Directions for this task
Everything in the listing should be restated word for word.

Dataset extract

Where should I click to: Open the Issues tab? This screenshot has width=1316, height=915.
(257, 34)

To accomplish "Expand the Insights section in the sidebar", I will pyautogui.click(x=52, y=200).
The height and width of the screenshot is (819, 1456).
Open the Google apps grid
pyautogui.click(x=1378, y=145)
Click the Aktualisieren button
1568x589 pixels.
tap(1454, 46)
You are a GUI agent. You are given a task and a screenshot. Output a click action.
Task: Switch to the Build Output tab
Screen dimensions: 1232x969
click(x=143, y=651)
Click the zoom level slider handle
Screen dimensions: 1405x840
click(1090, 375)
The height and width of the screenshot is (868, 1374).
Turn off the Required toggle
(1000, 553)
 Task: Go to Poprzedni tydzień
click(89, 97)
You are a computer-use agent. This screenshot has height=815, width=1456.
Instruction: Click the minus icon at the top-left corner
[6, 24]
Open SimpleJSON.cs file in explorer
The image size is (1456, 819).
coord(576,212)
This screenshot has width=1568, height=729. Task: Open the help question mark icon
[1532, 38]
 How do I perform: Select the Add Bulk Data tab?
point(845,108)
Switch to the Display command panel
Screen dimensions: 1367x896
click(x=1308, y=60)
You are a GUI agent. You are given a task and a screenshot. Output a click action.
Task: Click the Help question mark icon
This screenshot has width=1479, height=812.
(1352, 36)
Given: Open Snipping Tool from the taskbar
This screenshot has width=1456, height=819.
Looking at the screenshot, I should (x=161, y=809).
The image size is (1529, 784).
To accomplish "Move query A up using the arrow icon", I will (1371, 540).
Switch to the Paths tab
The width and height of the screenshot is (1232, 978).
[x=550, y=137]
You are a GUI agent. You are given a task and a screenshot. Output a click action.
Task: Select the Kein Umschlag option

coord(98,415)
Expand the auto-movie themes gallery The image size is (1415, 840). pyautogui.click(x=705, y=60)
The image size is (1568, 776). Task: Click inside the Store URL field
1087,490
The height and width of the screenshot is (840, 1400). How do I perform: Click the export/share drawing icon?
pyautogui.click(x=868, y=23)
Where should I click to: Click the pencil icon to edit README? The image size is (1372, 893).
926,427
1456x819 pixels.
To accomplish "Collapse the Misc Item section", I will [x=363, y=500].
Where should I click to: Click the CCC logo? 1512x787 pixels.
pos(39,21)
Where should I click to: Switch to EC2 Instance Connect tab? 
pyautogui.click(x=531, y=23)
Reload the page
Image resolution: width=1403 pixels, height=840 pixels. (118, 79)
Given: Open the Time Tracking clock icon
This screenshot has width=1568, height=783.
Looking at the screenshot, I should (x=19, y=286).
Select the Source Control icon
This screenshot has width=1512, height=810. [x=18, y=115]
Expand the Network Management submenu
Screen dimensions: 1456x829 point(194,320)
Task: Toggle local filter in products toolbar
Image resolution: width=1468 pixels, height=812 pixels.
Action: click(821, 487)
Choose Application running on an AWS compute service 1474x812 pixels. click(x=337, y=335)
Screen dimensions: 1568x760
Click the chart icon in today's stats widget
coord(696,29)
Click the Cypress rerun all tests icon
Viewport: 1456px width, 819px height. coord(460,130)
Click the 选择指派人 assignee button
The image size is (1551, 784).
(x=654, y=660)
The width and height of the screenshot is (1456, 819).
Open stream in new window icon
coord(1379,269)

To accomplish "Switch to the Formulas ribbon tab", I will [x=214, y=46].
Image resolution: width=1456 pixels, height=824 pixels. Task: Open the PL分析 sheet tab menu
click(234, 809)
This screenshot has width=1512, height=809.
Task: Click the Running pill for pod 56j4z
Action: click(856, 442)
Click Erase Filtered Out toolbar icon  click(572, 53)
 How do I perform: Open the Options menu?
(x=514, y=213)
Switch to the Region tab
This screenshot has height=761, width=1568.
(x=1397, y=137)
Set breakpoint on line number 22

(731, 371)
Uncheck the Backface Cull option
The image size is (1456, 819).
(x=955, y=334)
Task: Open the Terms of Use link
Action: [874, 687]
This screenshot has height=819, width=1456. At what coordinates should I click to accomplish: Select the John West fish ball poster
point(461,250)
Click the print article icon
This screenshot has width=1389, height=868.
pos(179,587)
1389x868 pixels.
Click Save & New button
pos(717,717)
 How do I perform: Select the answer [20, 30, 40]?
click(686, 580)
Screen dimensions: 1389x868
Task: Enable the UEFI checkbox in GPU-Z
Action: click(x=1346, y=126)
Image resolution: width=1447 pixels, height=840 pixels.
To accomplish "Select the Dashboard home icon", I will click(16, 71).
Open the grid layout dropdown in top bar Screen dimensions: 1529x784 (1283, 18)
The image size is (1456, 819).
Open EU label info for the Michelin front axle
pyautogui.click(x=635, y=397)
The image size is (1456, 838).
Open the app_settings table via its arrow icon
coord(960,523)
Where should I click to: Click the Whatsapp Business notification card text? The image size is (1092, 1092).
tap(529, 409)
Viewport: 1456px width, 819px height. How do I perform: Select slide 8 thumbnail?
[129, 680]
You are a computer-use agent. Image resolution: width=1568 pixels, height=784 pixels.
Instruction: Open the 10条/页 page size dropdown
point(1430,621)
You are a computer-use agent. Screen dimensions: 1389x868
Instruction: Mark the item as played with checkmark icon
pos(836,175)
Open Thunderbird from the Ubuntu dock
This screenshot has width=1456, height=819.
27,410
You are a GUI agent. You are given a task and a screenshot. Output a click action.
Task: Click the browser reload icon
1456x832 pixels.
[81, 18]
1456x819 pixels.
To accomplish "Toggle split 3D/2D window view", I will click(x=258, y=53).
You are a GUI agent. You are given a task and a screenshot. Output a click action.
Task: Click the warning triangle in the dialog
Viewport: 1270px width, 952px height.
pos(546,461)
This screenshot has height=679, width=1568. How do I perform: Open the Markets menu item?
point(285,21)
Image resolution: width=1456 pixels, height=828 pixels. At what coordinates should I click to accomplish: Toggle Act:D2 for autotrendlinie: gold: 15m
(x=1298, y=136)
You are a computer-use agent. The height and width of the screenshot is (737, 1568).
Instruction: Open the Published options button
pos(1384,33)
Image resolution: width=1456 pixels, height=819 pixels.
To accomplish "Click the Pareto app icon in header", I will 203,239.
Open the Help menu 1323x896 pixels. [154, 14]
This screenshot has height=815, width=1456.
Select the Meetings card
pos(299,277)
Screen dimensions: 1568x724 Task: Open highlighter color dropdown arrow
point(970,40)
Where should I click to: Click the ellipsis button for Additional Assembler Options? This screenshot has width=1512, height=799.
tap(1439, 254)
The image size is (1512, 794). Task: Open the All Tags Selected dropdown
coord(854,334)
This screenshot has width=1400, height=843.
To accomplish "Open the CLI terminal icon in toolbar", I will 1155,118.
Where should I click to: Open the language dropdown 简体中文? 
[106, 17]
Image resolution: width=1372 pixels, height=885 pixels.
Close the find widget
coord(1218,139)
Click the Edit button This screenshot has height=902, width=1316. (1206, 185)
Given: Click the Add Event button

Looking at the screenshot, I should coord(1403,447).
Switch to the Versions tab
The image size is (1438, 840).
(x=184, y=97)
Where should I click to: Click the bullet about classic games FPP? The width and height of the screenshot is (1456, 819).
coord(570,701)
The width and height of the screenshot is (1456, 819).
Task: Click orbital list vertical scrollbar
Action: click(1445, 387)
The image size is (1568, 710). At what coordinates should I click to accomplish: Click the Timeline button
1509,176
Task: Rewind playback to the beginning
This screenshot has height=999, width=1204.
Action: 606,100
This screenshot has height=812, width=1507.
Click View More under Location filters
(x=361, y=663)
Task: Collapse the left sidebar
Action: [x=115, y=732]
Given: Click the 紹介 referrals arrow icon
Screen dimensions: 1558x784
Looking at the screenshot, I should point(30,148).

Task answer
Where should I click to: Open the Issues tab? This screenshot has width=1316, height=915.
(257, 34)

To accomplish "Expand the Insights section in the sidebar", I will pyautogui.click(x=52, y=200).
The height and width of the screenshot is (819, 1456).
Open the Google apps grid
pyautogui.click(x=1378, y=145)
Click the Aktualisieren button
1568x589 pixels.
tap(1454, 46)
You are a GUI agent. You are given a task and a screenshot. Output a click action.
Task: Switch to the Build Output tab
Screen dimensions: 1232x969
click(x=143, y=651)
Click the zoom level slider handle
Screen dimensions: 1405x840
click(1090, 375)
The height and width of the screenshot is (868, 1374).
Turn off the Required toggle
(1000, 553)
 Task: Go to Poprzedni tydzień
click(89, 97)
You are a computer-use agent. This screenshot has height=815, width=1456.
Instruction: Click the minus icon at the top-left corner
[6, 24]
Open SimpleJSON.cs file in explorer
The image size is (1456, 819).
coord(576,212)
This screenshot has width=1568, height=729. Task: Open the help question mark icon
[1532, 38]
 How do I perform: Select the Add Bulk Data tab?
point(845,108)
Switch to the Display command panel
Screen dimensions: 1367x896
click(x=1308, y=60)
You are a GUI agent. You are given a task and a screenshot. Output a click action.
Task: Click the Help question mark icon
This screenshot has width=1479, height=812.
(1352, 36)
Given: Open Snipping Tool from the taskbar
This screenshot has width=1456, height=819.
Looking at the screenshot, I should (x=161, y=809).
The image size is (1529, 784).
To accomplish "Move query A up using the arrow icon", I will (1371, 540).
Switch to the Paths tab
The width and height of the screenshot is (1232, 978).
[x=550, y=137]
You are a GUI agent. You are given a task and a screenshot. Output a click action.
Task: Select the Kein Umschlag option

coord(98,415)
Expand the auto-movie themes gallery The image size is (1415, 840). pyautogui.click(x=705, y=60)
The image size is (1568, 776). Task: Click inside the Store URL field
1087,490
The height and width of the screenshot is (840, 1400). How do I perform: Click the export/share drawing icon?
pyautogui.click(x=868, y=23)
Where should I click to: Click the pencil icon to edit README? The image size is (1372, 893).
926,427
1456x819 pixels.
To accomplish "Collapse the Misc Item section", I will [x=363, y=500].
Where should I click to: Click the CCC logo? 1512x787 pixels.
pos(39,21)
Where should I click to: Switch to EC2 Instance Connect tab? 
pyautogui.click(x=531, y=23)
Reload the page
Image resolution: width=1403 pixels, height=840 pixels. (118, 79)
Given: Open the Time Tracking clock icon
This screenshot has width=1568, height=783.
Looking at the screenshot, I should (x=19, y=286).
Select the Source Control icon
This screenshot has width=1512, height=810. [x=18, y=115]
Expand the Network Management submenu
Screen dimensions: 1456x829 point(194,320)
Task: Toggle local filter in products toolbar
Image resolution: width=1468 pixels, height=812 pixels.
Action: click(821, 487)
Choose Application running on an AWS compute service 1474x812 pixels. click(x=337, y=335)
Screen dimensions: 1568x760
Click the chart icon in today's stats widget
coord(696,29)
Click the Cypress rerun all tests icon
Viewport: 1456px width, 819px height. coord(460,130)
Click the 选择指派人 assignee button
The image size is (1551, 784).
(x=654, y=660)
The width and height of the screenshot is (1456, 819).
Open stream in new window icon
coord(1379,269)

To accomplish "Switch to the Formulas ribbon tab", I will [x=214, y=46].
Image resolution: width=1456 pixels, height=824 pixels. Task: Open the PL分析 sheet tab menu
click(234, 809)
This screenshot has width=1512, height=809.
Task: Click the Running pill for pod 56j4z
Action: click(856, 442)
Click Erase Filtered Out toolbar icon  click(572, 53)
 How do I perform: Open the Options menu?
(x=514, y=213)
Switch to the Region tab
This screenshot has height=761, width=1568.
(x=1397, y=137)
Set breakpoint on line number 22

(731, 371)
Uncheck the Backface Cull option
The image size is (1456, 819).
(x=955, y=334)
Task: Open the Terms of Use link
Action: [874, 687]
This screenshot has height=819, width=1456. At what coordinates should I click to accomplish: Select the John West fish ball poster
point(461,250)
Click the print article icon
This screenshot has width=1389, height=868.
pos(179,587)
1389x868 pixels.
Click Save & New button
pos(717,717)
 How do I perform: Select the answer [20, 30, 40]?
click(686, 580)
Screen dimensions: 1389x868
Task: Enable the UEFI checkbox in GPU-Z
Action: click(x=1346, y=126)
Image resolution: width=1447 pixels, height=840 pixels.
To accomplish "Select the Dashboard home icon", I will click(16, 71).
Open the grid layout dropdown in top bar Screen dimensions: 1529x784 (1283, 18)
The image size is (1456, 819).
Open EU label info for the Michelin front axle
pyautogui.click(x=635, y=397)
The image size is (1456, 838).
Open the app_settings table via its arrow icon
coord(960,523)
Where should I click to: Click the Whatsapp Business notification card text? The image size is (1092, 1092).
tap(529, 409)
Viewport: 1456px width, 819px height. How do I perform: Select slide 8 thumbnail?
[129, 680]
You are a computer-use agent. Image resolution: width=1568 pixels, height=784 pixels.
Instruction: Open the 10条/页 page size dropdown
point(1430,621)
You are a computer-use agent. Screen dimensions: 1389x868
Instruction: Mark the item as played with checkmark icon
pos(836,175)
Open Thunderbird from the Ubuntu dock
This screenshot has width=1456, height=819.
27,410
You are a GUI agent. You are given a task and a screenshot. Output a click action.
Task: Click the browser reload icon
1456x832 pixels.
[81, 18]
1456x819 pixels.
To accomplish "Toggle split 3D/2D window view", I will click(x=258, y=53).
You are a GUI agent. You are given a task and a screenshot. Output a click action.
Task: Click the warning triangle in the dialog
Viewport: 1270px width, 952px height.
pos(546,461)
This screenshot has height=679, width=1568. How do I perform: Open the Markets menu item?
point(285,21)
Image resolution: width=1456 pixels, height=828 pixels. At what coordinates should I click to accomplish: Toggle Act:D2 for autotrendlinie: gold: 15m
(x=1298, y=136)
You are a computer-use agent. The height and width of the screenshot is (737, 1568).
Instruction: Open the Published options button
pos(1384,33)
Image resolution: width=1456 pixels, height=819 pixels.
To accomplish "Click the Pareto app icon in header", I will 203,239.
Open the Help menu 1323x896 pixels. [154, 14]
This screenshot has height=815, width=1456.
Select the Meetings card
pos(299,277)
Screen dimensions: 1568x724 Task: Open highlighter color dropdown arrow
point(970,40)
Where should I click to: Click the ellipsis button for Additional Assembler Options? This screenshot has width=1512, height=799.
tap(1439, 254)
The image size is (1512, 794). Task: Open the All Tags Selected dropdown
coord(854,334)
This screenshot has width=1400, height=843.
To accomplish "Open the CLI terminal icon in toolbar", I will 1155,118.
Where should I click to: Open the language dropdown 简体中文? 
[106, 17]
Image resolution: width=1372 pixels, height=885 pixels.
Close the find widget
coord(1218,139)
Click the Edit button This screenshot has height=902, width=1316. (1206, 185)
Given: Click the Add Event button

Looking at the screenshot, I should coord(1403,447).
Switch to the Versions tab
The image size is (1438, 840).
(x=184, y=97)
Where should I click to: Click the bullet about classic games FPP? The width and height of the screenshot is (1456, 819).
coord(570,701)
The width and height of the screenshot is (1456, 819).
Task: Click orbital list vertical scrollbar
Action: click(1445, 387)
The image size is (1568, 710). At what coordinates should I click to accomplish: Click the Timeline button
1509,176
Task: Rewind playback to the beginning
This screenshot has height=999, width=1204.
Action: 606,100
This screenshot has height=812, width=1507.
Click View More under Location filters
(x=361, y=663)
Task: Collapse the left sidebar
Action: [x=115, y=732]
Given: Click the 紹介 referrals arrow icon
Screen dimensions: 1558x784
Looking at the screenshot, I should point(30,148).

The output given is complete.